I don't know what I am doing wrong, maybe I need to train my kids differently or something, or maybe I am just useless at being a housewife.
I have always really struggled with housework. About 2-3 months ago I finally (after years of pondering) decided to pay a professional cleaner. I can't afford it but it was litterally ruining my life with the house the way it was.
BUT I still can't do it! How on earth, with a cleaner coming every monday - can I not just keep it all clean and tidy?! She comes on a Monday and by tuesday it's a mess and I am stressed and struggling to get back on top all week. I intend to invite friends round most weekends but it gets to the end of the week and realise I am far too behind. (Friends are all clean, perfect houses etc and would go mad if they saw it like this!)
I feel totally useless. I don't work, except for the odd evening babysitting.

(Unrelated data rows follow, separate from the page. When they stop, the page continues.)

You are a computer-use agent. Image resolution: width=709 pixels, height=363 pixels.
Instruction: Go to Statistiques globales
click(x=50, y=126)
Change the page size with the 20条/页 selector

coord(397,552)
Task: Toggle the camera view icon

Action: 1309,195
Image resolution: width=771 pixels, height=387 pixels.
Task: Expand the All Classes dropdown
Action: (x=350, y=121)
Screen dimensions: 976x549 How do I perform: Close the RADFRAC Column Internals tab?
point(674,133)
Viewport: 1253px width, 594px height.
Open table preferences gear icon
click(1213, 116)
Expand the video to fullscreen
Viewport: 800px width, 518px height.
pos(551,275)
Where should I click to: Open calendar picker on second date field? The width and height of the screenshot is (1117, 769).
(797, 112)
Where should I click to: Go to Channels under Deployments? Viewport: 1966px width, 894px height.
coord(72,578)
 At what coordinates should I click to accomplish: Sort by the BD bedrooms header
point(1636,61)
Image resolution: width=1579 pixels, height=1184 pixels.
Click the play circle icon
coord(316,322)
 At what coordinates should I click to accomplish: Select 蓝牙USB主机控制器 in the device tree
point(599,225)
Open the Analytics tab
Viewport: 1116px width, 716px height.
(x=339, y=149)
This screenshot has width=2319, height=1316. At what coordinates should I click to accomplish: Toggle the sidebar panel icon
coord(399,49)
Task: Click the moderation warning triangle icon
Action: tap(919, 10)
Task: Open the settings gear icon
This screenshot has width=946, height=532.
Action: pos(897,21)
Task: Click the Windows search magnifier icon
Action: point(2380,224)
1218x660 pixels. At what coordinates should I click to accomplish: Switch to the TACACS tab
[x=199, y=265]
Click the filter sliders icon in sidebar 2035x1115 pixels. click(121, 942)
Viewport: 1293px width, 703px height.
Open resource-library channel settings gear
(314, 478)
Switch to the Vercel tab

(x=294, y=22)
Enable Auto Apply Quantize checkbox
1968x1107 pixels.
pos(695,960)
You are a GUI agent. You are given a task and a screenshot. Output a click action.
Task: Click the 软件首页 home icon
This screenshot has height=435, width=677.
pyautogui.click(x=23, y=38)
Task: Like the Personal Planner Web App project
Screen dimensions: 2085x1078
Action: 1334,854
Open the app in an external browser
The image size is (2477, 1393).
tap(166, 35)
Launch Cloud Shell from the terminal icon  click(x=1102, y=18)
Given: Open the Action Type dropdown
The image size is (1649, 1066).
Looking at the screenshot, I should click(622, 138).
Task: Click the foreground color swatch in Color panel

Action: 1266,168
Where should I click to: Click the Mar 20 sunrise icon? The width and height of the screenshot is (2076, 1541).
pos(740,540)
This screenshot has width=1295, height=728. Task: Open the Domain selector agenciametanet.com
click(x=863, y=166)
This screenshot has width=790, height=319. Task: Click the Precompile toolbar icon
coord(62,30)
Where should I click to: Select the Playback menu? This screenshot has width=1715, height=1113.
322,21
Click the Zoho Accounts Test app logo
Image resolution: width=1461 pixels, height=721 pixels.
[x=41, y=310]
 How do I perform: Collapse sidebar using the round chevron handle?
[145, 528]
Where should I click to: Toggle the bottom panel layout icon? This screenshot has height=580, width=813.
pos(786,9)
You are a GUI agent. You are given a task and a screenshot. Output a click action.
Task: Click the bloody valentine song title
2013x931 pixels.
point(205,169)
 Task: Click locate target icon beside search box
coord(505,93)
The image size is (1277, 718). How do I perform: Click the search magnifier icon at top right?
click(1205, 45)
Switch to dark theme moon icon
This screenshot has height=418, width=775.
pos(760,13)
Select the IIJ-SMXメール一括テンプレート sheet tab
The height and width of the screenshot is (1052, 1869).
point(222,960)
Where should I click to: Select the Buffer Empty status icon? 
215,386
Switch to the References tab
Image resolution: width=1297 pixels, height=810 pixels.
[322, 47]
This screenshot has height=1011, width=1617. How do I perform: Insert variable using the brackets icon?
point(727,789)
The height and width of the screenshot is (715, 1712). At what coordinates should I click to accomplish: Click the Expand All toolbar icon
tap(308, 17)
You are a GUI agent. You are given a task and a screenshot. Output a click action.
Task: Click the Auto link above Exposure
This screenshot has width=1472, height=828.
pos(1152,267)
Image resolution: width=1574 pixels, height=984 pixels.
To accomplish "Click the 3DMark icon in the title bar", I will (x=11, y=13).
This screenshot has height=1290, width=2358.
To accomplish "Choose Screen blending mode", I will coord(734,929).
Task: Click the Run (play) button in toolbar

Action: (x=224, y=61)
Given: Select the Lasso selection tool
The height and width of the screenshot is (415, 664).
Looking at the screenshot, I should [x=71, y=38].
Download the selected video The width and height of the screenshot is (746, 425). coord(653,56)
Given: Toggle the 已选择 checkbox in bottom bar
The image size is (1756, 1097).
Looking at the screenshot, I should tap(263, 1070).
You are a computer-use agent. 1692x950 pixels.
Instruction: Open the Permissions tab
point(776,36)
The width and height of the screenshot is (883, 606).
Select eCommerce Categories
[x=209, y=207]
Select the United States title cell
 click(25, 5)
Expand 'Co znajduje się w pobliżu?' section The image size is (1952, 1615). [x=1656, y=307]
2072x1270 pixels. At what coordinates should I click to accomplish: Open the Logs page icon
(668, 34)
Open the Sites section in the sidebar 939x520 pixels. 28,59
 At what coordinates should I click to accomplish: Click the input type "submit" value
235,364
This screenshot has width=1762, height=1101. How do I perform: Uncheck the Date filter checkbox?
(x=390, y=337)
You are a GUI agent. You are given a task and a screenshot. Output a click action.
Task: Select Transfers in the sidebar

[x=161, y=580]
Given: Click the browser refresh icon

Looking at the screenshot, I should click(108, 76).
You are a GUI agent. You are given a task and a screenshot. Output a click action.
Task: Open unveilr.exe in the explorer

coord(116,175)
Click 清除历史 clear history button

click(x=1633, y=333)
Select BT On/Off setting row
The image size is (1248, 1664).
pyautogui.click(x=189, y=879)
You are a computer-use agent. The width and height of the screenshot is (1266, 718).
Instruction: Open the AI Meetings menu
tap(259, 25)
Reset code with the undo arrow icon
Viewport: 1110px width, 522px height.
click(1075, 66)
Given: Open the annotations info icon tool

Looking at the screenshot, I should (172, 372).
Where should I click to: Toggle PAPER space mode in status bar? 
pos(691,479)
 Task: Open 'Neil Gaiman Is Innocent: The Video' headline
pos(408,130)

I have 2 little ones (3 and 4) and I am pregnant. How am I going to cope when we have a newborn? And I am not going to be able to afford to keep the cleaner on much longer either. I don't know how it gets like this. I don't sit around on here for hours or anything (honestly don't). I seem to spend all my time being busy and yet it looks like a bomb site daily. I tidied it all up yesterday and yet it still took me hours. We are moving soon and I really want to get this sorted before we get our lovely new house.
Any tips? The little ones bring their toys downstairs all the time, when they are meant to be stored upstairs. I don't know how to solve this problem and it is one big cause of the mess. I don't get any child free time except once or twice a month the girls go to their Dads for a few hours. I usually spend that time doing housework or clearing out their old toys etc.
I have booked to do an NCT sale in October so that should help and I do sell lots online to keep the clutter down a bit.